DESCRIPTION OF THE TASK
Below are some records. Set down exactly the line holding "Given: Click the uncheck-all files icon" and every later line through the end, omitting the pictures.

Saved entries
- Opening Delimiter -

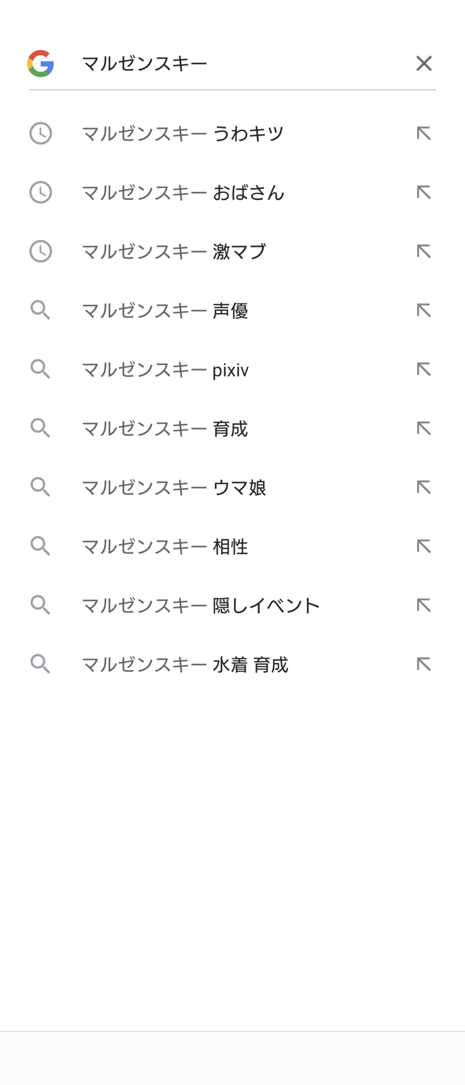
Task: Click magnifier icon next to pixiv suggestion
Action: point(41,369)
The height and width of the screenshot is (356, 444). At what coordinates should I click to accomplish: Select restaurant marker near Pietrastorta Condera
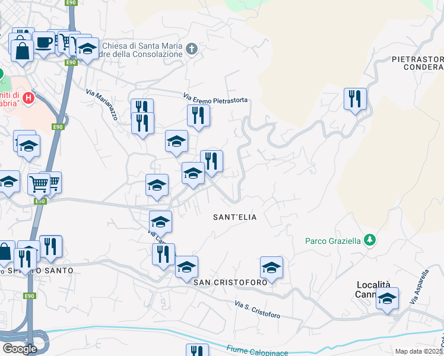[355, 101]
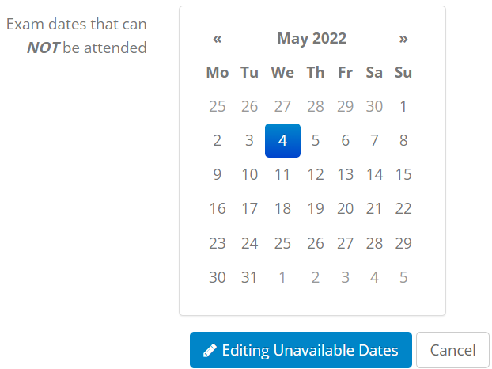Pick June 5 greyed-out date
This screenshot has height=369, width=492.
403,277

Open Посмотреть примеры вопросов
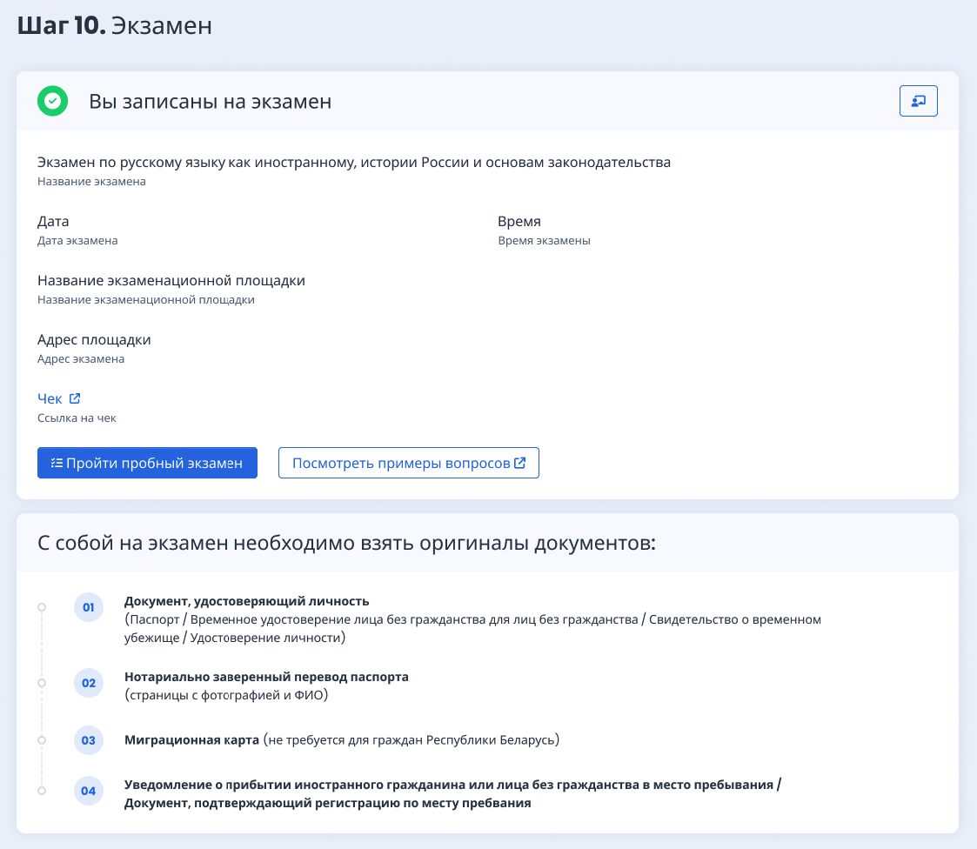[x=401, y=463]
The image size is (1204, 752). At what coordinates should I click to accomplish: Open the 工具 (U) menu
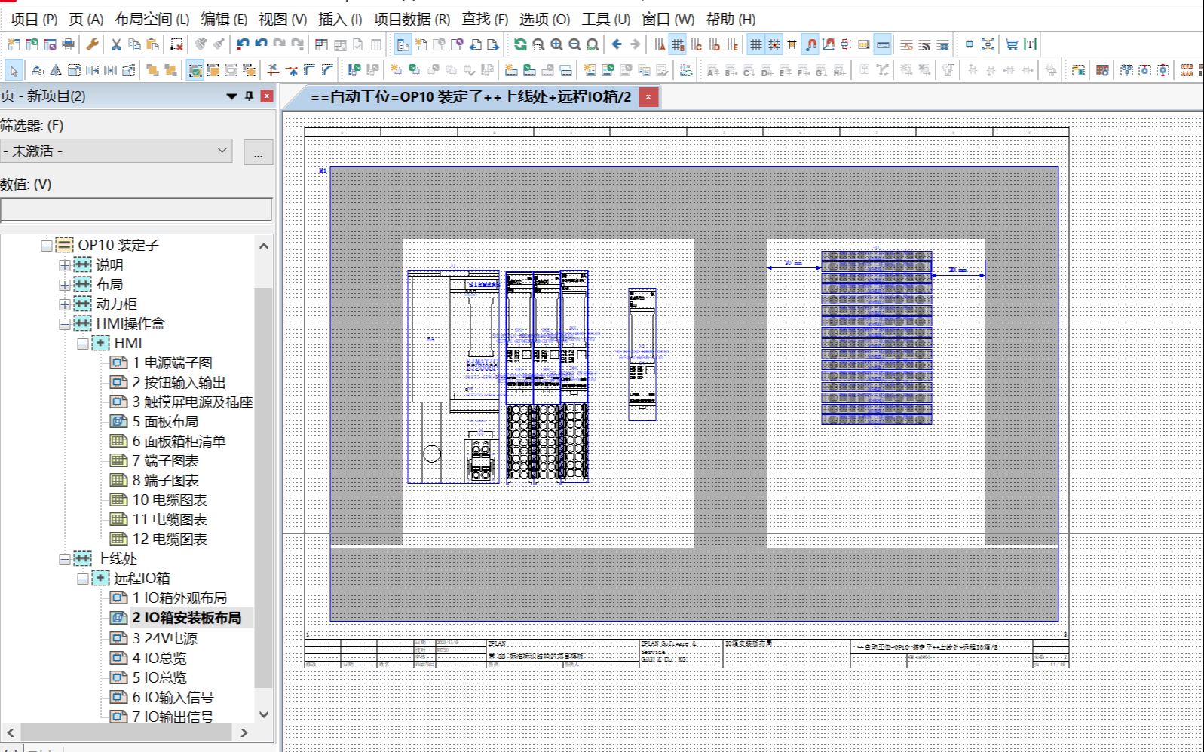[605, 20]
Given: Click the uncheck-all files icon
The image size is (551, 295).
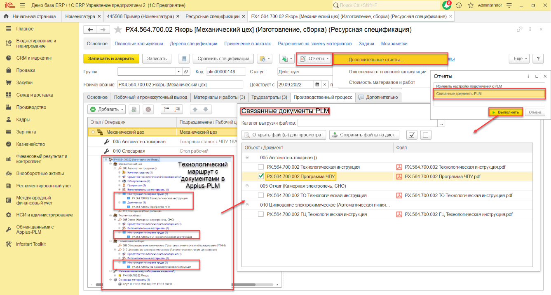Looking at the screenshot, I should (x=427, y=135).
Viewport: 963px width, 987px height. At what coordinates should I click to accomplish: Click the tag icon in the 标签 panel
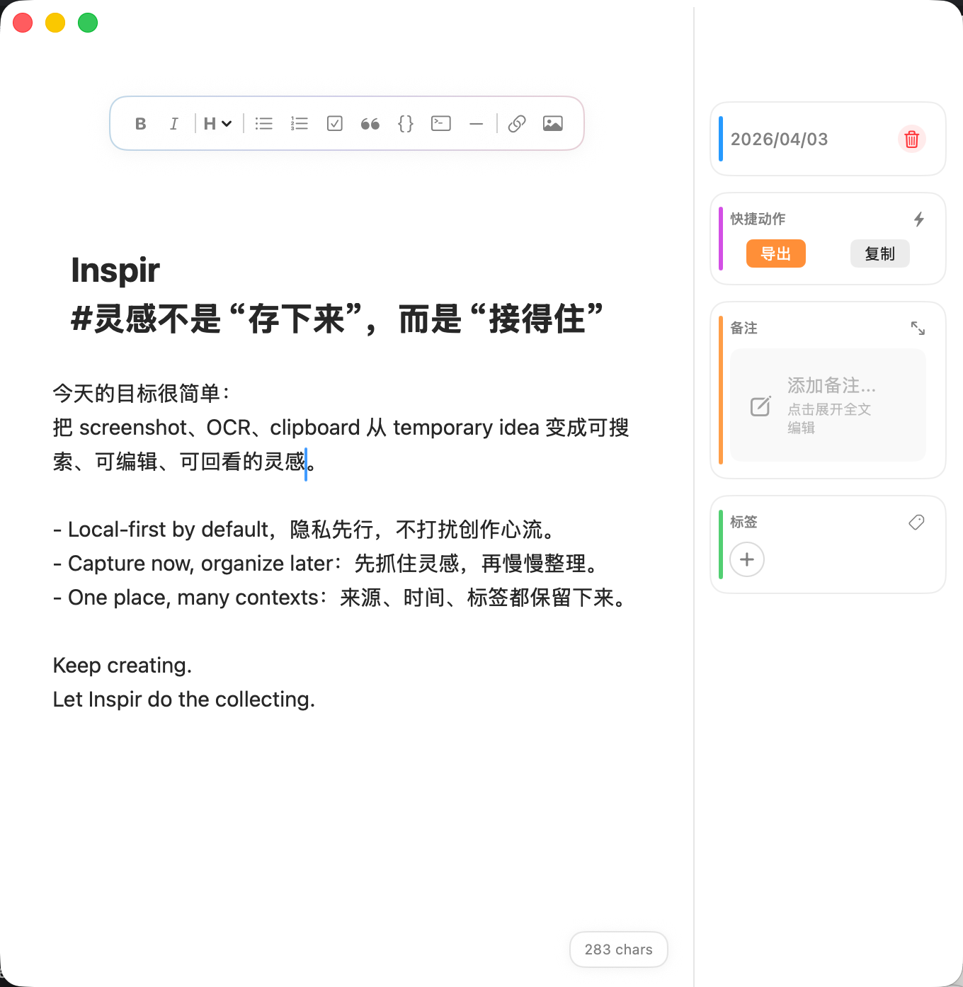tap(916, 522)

- Closing Delimiter -

ANSWER AREA
Given: Click the uncheck-all files icon
The image size is (551, 295).
Looking at the screenshot, I should (x=427, y=135).
Viewport: 963px width, 987px height. At what coordinates should I click to accomplish: Click the tag icon in the 标签 panel
tap(916, 522)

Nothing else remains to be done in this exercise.